Task.
Below are some entries. Repeat exactly the lines from the one with "Armarios (482, 237)" through the one with "Download for (632, 2024)", and only those.

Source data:
_ _ _
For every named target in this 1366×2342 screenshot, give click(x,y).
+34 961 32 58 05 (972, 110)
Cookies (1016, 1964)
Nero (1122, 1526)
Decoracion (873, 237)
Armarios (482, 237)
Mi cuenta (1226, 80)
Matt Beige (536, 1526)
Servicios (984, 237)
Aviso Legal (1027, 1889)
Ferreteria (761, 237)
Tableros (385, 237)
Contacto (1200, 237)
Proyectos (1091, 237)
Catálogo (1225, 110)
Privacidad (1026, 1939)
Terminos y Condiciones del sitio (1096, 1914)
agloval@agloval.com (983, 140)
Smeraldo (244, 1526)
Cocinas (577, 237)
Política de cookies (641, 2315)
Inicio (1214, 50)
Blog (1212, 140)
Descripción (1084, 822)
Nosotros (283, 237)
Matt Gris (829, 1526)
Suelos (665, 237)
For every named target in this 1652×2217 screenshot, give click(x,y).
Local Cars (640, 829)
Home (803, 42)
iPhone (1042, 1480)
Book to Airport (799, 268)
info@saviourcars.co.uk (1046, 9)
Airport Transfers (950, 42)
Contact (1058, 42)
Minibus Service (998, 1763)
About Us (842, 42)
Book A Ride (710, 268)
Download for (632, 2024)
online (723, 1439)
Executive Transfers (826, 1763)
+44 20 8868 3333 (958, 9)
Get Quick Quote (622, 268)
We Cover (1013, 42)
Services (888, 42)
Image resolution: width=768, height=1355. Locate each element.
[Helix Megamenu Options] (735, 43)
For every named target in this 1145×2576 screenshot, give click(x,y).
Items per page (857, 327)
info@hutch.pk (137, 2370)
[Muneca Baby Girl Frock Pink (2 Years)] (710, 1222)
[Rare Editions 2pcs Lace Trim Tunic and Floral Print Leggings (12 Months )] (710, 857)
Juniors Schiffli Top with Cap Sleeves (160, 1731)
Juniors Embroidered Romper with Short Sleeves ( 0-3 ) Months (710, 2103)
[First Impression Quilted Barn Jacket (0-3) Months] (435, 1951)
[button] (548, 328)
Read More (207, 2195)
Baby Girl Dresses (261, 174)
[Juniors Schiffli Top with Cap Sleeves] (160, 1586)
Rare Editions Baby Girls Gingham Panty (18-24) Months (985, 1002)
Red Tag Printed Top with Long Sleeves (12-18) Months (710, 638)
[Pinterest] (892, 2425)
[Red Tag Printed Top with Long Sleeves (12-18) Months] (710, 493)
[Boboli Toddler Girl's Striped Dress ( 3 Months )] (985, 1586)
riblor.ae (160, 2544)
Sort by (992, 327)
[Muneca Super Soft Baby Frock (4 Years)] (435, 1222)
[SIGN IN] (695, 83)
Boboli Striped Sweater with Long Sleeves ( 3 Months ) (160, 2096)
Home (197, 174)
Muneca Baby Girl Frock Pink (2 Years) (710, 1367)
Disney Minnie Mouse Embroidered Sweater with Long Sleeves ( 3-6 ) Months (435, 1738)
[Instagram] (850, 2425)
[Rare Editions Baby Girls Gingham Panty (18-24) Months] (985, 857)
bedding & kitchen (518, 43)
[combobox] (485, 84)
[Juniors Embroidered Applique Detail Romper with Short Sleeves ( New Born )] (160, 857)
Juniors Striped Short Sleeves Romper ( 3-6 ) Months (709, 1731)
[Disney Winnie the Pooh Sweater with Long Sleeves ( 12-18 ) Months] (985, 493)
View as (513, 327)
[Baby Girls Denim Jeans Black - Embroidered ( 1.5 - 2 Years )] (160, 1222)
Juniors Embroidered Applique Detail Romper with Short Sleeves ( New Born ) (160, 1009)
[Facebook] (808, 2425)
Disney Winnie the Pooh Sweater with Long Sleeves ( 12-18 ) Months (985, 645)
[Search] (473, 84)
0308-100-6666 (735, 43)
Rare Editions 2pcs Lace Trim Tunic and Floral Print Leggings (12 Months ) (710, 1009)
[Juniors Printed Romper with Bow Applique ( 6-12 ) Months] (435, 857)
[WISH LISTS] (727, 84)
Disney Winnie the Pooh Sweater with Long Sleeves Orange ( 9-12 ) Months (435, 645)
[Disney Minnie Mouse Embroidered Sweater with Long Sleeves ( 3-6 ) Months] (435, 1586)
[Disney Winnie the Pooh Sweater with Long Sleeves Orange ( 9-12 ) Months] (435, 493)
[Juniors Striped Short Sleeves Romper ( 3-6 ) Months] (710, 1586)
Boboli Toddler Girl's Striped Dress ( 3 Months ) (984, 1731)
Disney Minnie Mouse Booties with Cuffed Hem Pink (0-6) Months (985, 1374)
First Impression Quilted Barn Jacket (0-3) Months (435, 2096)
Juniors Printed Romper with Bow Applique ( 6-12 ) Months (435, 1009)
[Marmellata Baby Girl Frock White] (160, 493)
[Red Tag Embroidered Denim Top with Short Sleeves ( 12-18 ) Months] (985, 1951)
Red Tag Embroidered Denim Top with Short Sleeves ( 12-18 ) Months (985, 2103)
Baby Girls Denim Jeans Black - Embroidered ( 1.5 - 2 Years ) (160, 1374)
_ _ _
Written answer.
Armarios (482, 237)
Mi cuenta (1226, 80)
Matt Beige (536, 1526)
Servicios (984, 237)
Aviso Legal (1027, 1889)
Ferreteria (761, 237)
Tableros (385, 237)
Contacto (1200, 237)
Proyectos (1091, 237)
Catálogo (1225, 110)
Privacidad (1026, 1939)
Terminos y Condiciones del sitio (1096, 1914)
agloval@agloval.com (983, 140)
Smeraldo (244, 1526)
Cocinas (577, 237)
Política de cookies (641, 2315)
Inicio (1214, 50)
Blog (1212, 140)
Descripción (1084, 822)
Nosotros (283, 237)
Matt Gris (829, 1526)
Suelos (665, 237)
For every named target in this 1652×2217 screenshot, give click(x,y).
Local Cars (640, 829)
Home (803, 42)
iPhone (1042, 1480)
Book to Airport (799, 268)
info@saviourcars.co.uk (1046, 9)
Airport Transfers (950, 42)
Contact (1058, 42)
Minibus Service (998, 1763)
About Us (842, 42)
Book A Ride (710, 268)
Download for (632, 2024)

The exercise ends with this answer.